“As soon as a man and woman of almost any age are alone together within four walls it is assumed that anything may happen. Spontaneous combustion, instant fornication, triumph of the senses. What possibilities men and women must see in each other to infer such dangers. Or, believing in the dangers, how often they must think about the possibilities.” – Alice Munroe
If the Yahoo home page is even remotely accurate in suggesting what people wonder about, then people appear fixated on revealing dresses and bathing suits, who celebrities are sleeping with, and older people who’ve “still got it.”
“It” is the danger of a man and a woman alone in a room.
If novel sales are even remotely accurate in telling us what we like, then we like speculating about what might happen in that room (car, forest, castle, swamp) when a man and a woman are alone. According to the Romance Writers of America (RWA) Romance was the top-performing category on the best-seller lists in 2012, generating $1,438 billion in sales.
“Romance” in novels is often linked to the danger of “Man plus Woman.”

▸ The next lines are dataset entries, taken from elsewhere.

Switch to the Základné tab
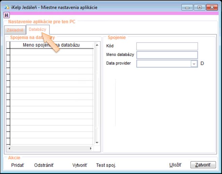Viewport: 222px width, 174px height. coord(15,30)
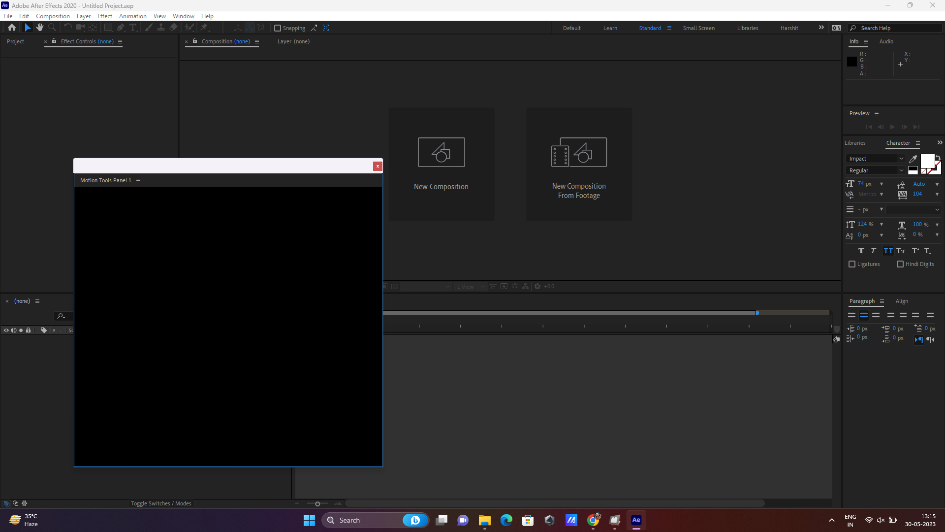Click New Composition From Footage
945x532 pixels.
point(579,164)
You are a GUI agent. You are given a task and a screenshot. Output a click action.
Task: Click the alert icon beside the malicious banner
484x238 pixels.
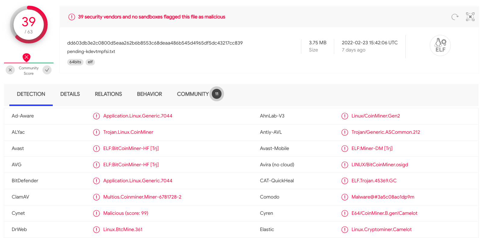72,17
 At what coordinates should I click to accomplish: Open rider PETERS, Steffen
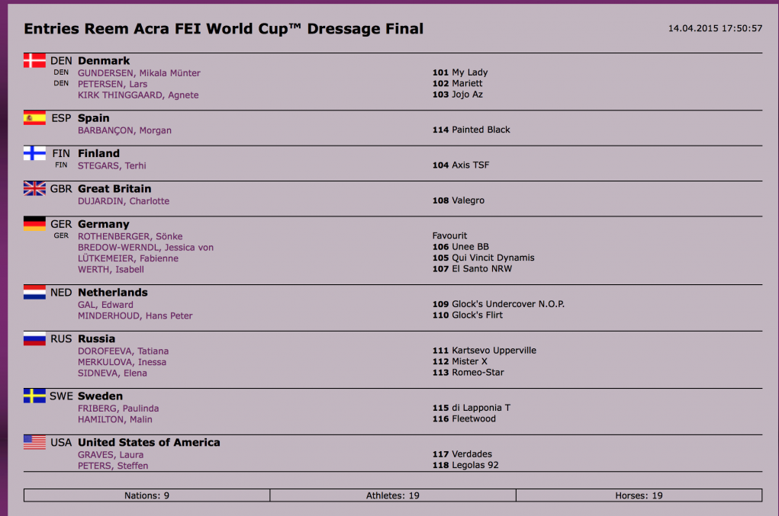(x=113, y=466)
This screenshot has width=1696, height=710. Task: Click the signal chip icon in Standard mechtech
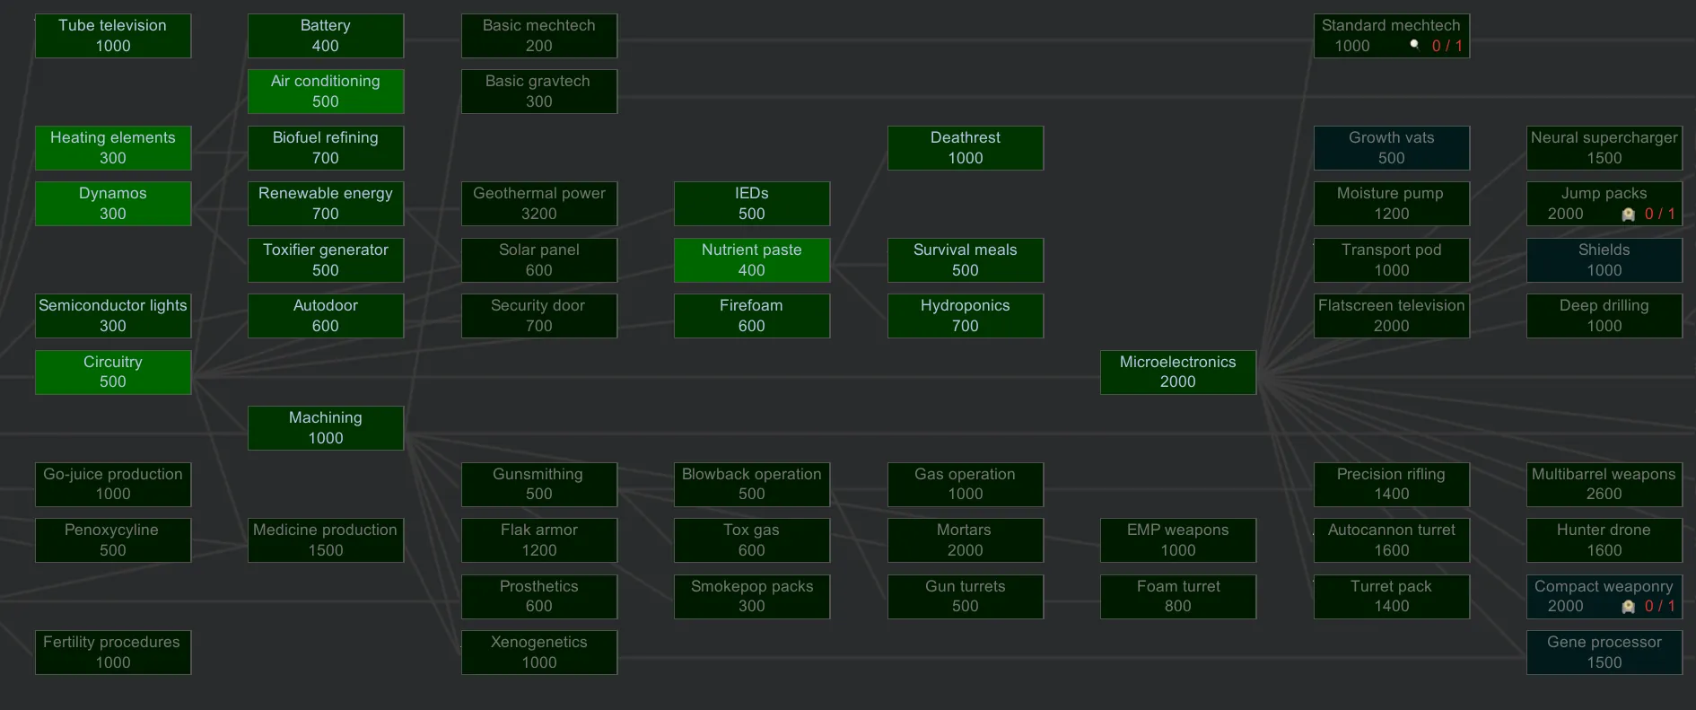(1414, 44)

Like many other authors who read a lot of books, I am variously amused, excited, disgusted, bored and curious about the what the reporter says s/he will tell me about in his/her celebrity story or what the author promises to reveal between the covers of his/her novel. As an author, I usually care a lot more about how the writer/reporter tells the man+woman story than what happens when the man and the woman are together. Not much is new on that score, but I guess we like hoping there might be.

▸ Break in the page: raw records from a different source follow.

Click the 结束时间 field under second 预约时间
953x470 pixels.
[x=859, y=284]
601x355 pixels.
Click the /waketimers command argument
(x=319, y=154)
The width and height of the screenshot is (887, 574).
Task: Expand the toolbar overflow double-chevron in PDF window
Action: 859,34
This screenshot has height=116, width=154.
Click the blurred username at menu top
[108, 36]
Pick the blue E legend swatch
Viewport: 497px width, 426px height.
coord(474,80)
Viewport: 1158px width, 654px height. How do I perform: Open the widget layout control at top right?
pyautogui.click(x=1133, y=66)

There are times when I think the cynics are wrong about the $ sign being our defining symbol. Perhaps it should be a bed.
The old newspaperman Horace Greeley once said that the thing most readers are interested in the most is themselves. I know a lot of us are interested in having money, friends, security, good food, successful children, great health and long lives. A lot of that involves the $ sign.
Yet, when reading habits come into play, a lot of us apparently want to be in the bed when–as celebrity journalists’ would say–somebody arrives in a jaw-dropping outfit and asks, “How about a night of spontaneous combustion?” Or, if we can’t be there, we like hearing about people who are.
I’m not a romance novelist or a celebrity journalist, so I try very hard not to focus my writing on the sexual what that happens in the “Man plus woman” equation. But, as I look at the importance of the bed in our culture, I sometimes wonder if I need more beds in my books.